Dataset excerpts Start Marker

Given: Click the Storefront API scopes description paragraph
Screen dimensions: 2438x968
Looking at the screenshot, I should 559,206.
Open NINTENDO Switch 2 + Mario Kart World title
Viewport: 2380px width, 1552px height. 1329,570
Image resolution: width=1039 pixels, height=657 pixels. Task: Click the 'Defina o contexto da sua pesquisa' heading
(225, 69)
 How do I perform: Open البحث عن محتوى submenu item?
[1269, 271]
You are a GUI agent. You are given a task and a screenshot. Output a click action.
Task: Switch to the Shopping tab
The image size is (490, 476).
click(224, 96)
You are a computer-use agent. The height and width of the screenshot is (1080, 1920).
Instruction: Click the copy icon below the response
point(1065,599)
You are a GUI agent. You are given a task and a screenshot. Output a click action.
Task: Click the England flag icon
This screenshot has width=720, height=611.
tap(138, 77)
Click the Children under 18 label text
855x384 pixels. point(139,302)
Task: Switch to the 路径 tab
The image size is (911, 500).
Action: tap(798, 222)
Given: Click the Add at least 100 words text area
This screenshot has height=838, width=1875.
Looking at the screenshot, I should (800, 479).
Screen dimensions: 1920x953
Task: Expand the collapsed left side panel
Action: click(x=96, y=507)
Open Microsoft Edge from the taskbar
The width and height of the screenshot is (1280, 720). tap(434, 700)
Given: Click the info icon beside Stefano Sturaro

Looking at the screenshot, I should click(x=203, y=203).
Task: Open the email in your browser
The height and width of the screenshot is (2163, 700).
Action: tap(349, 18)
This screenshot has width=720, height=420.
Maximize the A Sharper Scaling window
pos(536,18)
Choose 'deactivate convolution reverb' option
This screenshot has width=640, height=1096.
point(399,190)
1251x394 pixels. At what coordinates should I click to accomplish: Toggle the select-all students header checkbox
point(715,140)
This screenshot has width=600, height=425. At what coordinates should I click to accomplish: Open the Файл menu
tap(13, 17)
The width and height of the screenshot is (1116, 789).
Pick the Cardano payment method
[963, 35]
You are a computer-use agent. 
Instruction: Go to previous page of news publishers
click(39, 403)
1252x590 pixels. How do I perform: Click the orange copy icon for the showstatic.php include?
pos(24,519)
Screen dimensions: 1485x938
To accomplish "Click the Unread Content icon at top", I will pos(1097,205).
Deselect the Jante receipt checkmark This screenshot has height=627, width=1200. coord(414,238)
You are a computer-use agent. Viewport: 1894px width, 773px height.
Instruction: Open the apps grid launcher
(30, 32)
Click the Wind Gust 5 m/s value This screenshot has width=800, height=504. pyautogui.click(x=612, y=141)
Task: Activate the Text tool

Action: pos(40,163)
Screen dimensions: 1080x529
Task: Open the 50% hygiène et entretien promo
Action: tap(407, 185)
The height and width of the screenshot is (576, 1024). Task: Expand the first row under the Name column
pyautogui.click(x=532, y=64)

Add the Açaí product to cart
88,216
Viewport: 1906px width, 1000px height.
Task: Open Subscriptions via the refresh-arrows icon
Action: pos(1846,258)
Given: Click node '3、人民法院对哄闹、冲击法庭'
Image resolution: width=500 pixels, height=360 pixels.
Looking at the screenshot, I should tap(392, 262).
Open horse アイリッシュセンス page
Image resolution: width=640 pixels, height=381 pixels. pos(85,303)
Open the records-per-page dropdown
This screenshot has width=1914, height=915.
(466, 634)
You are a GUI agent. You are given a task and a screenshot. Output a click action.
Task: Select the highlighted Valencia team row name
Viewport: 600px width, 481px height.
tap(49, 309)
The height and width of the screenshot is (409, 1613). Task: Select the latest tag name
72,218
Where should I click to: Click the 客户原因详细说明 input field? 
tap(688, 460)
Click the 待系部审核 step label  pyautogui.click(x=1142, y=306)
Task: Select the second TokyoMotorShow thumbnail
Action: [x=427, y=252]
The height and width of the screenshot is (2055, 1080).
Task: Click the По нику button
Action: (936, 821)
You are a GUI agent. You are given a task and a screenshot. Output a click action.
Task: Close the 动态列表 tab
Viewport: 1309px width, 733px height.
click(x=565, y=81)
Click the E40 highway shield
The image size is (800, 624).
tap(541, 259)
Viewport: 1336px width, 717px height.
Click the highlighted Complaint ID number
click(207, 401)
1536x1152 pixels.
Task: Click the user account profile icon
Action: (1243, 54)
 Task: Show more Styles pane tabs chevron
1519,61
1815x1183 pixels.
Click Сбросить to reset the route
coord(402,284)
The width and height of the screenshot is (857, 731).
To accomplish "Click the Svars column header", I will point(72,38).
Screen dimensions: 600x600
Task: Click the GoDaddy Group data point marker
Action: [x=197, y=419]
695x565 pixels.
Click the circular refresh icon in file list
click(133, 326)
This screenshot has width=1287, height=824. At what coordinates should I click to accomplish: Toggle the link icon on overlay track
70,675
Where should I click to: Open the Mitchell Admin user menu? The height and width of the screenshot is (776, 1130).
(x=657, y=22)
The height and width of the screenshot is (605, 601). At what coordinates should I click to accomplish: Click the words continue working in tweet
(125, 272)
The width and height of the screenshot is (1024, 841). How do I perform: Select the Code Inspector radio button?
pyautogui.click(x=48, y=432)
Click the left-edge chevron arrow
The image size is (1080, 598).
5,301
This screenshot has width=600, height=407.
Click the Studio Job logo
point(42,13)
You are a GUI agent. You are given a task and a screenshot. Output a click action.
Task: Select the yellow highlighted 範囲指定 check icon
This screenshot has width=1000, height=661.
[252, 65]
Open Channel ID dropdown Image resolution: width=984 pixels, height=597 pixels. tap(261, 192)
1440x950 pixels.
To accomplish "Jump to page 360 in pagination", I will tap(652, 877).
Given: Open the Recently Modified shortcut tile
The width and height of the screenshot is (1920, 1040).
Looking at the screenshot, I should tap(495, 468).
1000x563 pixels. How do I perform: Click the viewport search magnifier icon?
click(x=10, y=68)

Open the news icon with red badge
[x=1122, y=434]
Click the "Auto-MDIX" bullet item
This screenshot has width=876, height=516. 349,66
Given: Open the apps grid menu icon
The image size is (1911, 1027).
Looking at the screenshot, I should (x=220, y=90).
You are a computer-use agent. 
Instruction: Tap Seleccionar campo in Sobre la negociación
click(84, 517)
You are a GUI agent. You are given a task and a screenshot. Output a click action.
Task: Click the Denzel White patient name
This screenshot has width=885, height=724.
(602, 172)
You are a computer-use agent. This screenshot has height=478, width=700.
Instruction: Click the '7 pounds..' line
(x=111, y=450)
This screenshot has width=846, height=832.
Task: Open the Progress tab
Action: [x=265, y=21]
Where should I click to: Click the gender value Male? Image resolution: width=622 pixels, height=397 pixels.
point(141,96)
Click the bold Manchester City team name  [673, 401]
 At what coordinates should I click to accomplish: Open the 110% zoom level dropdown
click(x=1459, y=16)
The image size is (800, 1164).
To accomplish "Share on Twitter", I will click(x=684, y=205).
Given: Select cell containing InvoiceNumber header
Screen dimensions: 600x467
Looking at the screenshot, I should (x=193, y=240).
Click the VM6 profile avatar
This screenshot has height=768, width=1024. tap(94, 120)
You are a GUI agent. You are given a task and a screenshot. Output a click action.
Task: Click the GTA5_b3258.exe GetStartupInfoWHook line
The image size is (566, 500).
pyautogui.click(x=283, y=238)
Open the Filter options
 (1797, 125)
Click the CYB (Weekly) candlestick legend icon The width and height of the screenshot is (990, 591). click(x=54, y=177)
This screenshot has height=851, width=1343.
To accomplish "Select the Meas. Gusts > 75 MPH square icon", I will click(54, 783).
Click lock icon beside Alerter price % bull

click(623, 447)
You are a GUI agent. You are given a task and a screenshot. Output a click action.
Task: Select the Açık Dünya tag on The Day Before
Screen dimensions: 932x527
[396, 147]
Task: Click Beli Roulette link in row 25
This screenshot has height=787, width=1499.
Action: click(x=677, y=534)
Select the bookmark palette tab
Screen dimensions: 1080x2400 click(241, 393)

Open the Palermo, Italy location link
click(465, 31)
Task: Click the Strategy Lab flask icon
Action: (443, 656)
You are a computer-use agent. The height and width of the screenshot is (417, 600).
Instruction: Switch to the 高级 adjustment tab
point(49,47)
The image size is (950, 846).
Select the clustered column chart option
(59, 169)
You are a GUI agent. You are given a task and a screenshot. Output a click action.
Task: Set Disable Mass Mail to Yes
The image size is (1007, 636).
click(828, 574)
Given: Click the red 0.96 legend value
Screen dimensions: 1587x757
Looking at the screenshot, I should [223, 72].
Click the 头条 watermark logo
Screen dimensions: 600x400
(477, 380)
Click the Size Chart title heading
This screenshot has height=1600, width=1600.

Dataset excerpts End Marker

Work instructions:
Look over the records. Copy the lines that include the word "legend".

Result for this exercise:
Click the CYB (Weekly) candlestick legend icon The width and height of the screenshot is (990, 591). click(x=54, y=177)
Given: Click the red 0.96 legend value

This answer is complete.